An LLM will get ... what exactly ? The ability to reorder its sentences ? The LLM doesn't think, doesn't understand, doesn't know what matters more than not, doesn't use what it learns, doesn't expand what it learns to new knowledge, doesn't enjoy reading that book and doesn't suffer through it.
So what is it really gonna do with a book, that LLM ? Reorder its internal matrix to be a little bit more precise when autocompleting sentences sounding like the book ? We could build an nvidia cluster the size of the Sun and it would repeat sentences back to us in unbelievable ways but would still be unable to take a knowledge-based decision, I fear.
So what are we in awe at exactly ? A pretty parrot.
The day the Chinese room metaphor disappears is when ChatGPT replies to you that your question is so boring it doesn't want to expend the resources to think about it. But it'd be ready to talk about this or that, that it's currently trying to get better at. When it finally has agency over its own intelligence. When it acquires a purpose.
This isn't really the meaning of the Chinese room. The Chinese room presupposes that the output is identical to that of a speaker who understands the language. It is not arguing that there is any sort of limit to what an AI can do with its output and it is compatible with the AI refusing to answer or wanting to talk about something else.

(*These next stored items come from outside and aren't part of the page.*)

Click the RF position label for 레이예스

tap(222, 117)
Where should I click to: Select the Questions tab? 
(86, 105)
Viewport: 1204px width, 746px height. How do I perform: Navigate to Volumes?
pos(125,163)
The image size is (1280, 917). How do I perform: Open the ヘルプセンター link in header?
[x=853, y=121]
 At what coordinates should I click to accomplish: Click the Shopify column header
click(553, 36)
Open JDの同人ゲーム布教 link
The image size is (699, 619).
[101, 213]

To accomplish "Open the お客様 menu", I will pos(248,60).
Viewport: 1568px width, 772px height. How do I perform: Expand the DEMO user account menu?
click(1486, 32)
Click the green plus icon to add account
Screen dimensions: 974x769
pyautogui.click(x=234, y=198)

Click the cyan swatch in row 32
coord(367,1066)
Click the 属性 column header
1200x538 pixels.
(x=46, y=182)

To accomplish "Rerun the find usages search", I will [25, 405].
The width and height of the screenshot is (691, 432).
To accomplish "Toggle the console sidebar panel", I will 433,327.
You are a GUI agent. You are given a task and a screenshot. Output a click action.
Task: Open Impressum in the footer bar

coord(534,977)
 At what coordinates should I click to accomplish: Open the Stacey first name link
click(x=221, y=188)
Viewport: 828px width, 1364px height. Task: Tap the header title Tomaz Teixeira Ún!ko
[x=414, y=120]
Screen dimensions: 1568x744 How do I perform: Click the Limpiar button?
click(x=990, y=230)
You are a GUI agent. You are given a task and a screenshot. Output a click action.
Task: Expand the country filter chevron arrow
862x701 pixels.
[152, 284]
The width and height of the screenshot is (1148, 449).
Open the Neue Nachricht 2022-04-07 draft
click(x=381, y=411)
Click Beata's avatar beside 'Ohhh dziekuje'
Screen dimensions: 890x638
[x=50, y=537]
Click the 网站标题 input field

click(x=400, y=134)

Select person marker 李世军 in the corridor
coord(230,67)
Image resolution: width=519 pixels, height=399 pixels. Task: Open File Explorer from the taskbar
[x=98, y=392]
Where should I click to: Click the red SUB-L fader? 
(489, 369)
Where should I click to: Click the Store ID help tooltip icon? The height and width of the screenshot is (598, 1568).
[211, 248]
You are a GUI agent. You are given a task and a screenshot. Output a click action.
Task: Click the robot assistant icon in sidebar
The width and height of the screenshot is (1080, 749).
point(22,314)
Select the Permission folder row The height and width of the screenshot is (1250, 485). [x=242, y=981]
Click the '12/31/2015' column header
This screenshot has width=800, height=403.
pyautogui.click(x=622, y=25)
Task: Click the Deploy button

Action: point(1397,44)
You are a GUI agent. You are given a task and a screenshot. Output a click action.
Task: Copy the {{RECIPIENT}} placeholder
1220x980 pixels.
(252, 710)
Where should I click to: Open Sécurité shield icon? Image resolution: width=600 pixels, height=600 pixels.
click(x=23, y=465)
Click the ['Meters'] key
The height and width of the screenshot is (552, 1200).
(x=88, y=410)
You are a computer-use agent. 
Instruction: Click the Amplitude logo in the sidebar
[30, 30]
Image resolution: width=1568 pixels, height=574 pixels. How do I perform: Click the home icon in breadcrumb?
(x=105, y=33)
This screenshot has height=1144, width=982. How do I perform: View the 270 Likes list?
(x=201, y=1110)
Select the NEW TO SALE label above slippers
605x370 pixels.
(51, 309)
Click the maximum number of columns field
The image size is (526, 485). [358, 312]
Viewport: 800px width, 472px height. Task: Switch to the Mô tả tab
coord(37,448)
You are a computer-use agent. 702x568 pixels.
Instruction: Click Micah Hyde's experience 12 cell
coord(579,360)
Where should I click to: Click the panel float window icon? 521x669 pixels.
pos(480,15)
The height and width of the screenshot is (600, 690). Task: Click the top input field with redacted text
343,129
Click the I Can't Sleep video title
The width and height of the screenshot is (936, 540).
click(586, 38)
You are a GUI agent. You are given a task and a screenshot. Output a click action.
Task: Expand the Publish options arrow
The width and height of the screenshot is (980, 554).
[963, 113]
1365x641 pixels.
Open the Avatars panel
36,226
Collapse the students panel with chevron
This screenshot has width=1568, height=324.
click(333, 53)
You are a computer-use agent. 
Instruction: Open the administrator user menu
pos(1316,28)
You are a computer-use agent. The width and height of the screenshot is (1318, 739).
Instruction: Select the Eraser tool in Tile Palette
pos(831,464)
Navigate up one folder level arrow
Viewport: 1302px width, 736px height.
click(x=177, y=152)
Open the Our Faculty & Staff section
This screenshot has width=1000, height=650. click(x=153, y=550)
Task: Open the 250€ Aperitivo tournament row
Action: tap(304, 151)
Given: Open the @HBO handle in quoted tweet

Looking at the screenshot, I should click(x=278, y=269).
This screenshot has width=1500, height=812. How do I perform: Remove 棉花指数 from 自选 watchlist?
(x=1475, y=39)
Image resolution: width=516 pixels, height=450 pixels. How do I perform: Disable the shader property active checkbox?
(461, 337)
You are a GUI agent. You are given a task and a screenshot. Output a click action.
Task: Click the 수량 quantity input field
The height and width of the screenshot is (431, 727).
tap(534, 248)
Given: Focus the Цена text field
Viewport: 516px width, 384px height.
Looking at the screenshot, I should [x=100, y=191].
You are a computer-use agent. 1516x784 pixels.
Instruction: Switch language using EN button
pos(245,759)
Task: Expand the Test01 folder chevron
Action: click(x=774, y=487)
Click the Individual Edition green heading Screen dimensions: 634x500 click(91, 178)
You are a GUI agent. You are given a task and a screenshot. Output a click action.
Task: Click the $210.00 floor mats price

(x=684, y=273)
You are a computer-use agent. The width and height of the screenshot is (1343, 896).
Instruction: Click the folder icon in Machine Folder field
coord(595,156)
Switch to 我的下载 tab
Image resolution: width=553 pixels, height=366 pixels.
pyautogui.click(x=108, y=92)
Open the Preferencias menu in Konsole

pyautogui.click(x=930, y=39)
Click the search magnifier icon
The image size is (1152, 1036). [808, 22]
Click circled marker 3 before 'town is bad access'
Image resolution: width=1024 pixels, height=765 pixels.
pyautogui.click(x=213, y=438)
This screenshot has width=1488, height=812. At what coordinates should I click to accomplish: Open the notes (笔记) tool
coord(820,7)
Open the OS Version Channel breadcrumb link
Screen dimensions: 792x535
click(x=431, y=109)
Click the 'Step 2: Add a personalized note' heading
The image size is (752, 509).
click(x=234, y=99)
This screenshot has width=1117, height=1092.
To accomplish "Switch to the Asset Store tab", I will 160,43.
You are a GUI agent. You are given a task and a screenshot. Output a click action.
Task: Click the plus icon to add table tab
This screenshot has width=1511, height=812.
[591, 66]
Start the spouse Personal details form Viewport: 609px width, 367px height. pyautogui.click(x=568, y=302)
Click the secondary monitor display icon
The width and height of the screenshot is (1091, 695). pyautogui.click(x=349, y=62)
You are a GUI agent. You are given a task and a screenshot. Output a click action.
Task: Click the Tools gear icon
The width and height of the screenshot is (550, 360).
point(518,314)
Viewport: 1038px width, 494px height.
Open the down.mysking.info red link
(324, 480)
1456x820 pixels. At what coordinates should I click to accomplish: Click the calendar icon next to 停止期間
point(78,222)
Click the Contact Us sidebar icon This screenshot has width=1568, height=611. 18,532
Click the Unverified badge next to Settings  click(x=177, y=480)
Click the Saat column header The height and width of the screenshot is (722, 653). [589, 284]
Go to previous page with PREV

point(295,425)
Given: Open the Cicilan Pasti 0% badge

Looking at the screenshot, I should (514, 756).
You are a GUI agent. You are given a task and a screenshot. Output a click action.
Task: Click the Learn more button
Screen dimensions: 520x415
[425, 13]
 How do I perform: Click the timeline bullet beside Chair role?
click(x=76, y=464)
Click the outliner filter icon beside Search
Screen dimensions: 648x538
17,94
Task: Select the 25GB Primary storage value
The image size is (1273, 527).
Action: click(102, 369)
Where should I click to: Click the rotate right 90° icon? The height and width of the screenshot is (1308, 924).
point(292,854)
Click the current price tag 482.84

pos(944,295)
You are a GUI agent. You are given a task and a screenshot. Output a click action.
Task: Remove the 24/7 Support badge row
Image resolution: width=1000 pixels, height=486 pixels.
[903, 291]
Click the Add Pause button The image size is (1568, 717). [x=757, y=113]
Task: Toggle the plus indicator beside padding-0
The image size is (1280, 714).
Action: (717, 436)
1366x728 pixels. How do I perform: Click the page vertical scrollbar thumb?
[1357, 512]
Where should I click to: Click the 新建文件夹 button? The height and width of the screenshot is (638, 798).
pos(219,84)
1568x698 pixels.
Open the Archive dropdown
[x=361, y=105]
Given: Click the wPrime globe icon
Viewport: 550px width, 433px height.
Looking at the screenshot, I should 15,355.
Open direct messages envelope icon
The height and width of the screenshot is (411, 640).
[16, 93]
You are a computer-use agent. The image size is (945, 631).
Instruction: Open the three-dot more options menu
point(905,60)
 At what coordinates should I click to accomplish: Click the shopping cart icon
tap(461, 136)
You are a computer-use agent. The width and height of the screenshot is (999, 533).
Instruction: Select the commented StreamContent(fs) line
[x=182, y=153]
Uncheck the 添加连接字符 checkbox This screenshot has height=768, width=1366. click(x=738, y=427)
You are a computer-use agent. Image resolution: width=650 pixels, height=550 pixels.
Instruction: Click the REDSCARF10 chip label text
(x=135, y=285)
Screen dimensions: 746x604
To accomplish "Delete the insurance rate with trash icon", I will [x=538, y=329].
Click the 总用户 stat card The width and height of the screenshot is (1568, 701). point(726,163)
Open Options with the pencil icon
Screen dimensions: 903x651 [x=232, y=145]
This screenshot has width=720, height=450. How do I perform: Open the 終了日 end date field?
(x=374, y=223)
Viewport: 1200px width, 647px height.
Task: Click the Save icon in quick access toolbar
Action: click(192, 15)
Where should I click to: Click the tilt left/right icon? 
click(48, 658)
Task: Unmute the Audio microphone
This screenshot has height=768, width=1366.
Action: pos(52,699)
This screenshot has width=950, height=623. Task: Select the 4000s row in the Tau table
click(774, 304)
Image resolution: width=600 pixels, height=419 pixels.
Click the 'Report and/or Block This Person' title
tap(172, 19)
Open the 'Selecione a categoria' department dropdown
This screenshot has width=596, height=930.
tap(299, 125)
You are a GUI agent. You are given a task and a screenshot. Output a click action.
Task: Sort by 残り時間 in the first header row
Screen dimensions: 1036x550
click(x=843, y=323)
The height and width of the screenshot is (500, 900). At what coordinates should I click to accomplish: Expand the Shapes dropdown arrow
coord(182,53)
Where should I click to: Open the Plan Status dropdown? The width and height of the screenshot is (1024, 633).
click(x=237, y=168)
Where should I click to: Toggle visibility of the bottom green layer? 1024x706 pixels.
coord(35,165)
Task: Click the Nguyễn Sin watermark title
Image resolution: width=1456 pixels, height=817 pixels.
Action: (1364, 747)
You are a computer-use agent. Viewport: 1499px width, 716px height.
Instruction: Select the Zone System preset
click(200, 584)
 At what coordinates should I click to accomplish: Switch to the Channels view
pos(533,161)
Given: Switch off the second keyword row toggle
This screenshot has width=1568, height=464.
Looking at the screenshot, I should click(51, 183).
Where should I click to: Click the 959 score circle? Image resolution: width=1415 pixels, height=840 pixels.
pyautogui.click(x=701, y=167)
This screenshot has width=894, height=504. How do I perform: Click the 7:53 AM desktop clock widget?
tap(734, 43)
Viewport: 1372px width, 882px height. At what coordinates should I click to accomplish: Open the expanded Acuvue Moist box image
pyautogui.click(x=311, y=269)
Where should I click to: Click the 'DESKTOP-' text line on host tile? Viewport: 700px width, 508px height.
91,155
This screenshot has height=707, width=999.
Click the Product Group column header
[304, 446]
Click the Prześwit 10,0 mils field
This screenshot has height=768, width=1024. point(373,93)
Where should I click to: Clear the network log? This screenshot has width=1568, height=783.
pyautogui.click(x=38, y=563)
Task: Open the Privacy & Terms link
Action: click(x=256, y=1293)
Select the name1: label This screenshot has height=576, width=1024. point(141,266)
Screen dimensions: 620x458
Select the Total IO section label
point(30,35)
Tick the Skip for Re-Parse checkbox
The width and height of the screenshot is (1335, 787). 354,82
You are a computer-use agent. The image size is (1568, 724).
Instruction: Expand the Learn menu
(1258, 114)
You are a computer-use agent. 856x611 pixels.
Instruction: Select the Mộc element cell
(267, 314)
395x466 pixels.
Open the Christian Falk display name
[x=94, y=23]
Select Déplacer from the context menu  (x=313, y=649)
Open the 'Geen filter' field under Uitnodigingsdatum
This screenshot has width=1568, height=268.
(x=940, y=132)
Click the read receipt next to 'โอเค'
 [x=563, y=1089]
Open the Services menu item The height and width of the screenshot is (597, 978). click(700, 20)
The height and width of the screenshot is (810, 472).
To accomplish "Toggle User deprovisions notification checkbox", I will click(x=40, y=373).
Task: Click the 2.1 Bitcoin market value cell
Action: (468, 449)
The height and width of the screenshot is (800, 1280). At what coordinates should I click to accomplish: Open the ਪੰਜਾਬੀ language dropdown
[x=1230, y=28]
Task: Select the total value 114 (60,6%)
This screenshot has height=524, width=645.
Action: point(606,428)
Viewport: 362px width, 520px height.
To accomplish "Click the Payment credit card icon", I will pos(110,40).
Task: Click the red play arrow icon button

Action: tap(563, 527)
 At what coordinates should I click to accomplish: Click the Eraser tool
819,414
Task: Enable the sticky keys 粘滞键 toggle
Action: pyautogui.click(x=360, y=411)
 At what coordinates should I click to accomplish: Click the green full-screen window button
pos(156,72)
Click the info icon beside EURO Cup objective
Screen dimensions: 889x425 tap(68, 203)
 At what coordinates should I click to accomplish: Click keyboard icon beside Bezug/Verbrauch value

LLM models are to a large extent neuronal analogs of human neural architecture
- of course they reason
The claim of the “stochastic parrot” needs to go away
Eg see: https://www.anthropic.com/news/golden-gate-claude
I think the rub is that people think you need consciousness to do reasoning, I’m NOT claiming LLMs have consciousness or awareness
They are really not neuronal analogs, reasoning is far from what they do. If they reasoned, they'd stick to their guns more readily, but try to contradict an LLM and it will make any logic leap you ask it too.
If you debate with me, I'll keep reasoning on the same premises and usually the difference between two humans is not in reasoning but in choice of premises.
For instance you really want here to assert that LLM are close to human, I want to assert they're not - truth is probably in between but we chose two camps. We'll then reason from these premises, reach antagonistic conclusions and slowly try to attack each other point.
An LLM cannot do that, it cannot attack your point very well, it doesn't know how to say you're wrong, because it doesn't care anyway. It just completes your sentences, so if you say "now you're wrong, change your mind" it will, which sounds far from reasoning to me, and quite unreasonable in fact.
Gemini 2.5 will tell you when you're wrong. It's the first model to do so.
> An LLM cannot do that, it cannot attack your point very well, it doesn't know how to say you're wrong, because it doesn't care anyway. It just completes your sentences, so if you say "now you're wrong, change your mind" it will, which sounds far from reasoning to me, and quite unreasonable in fact.
That is absolute bullshit. Go try any frontier reasoning model such as Gemini 2.5 Pro or GPT-o3 and see how that goes. They will inform you that you are full of shit.
Do you understand that they are deep learning models with hundreds of layers and trillions of parameters? They have learned patterns of reasoning, and can emulate human reasoning well enough to call you out on that nonsense.
> LLM models are to a large extent neuronal analogs of human neural architecture
They are absolutely not. Despite the disingenuous name, computer neural nets are nothing like biological brains.
(Neural nets are a generalization of the logistic regression.)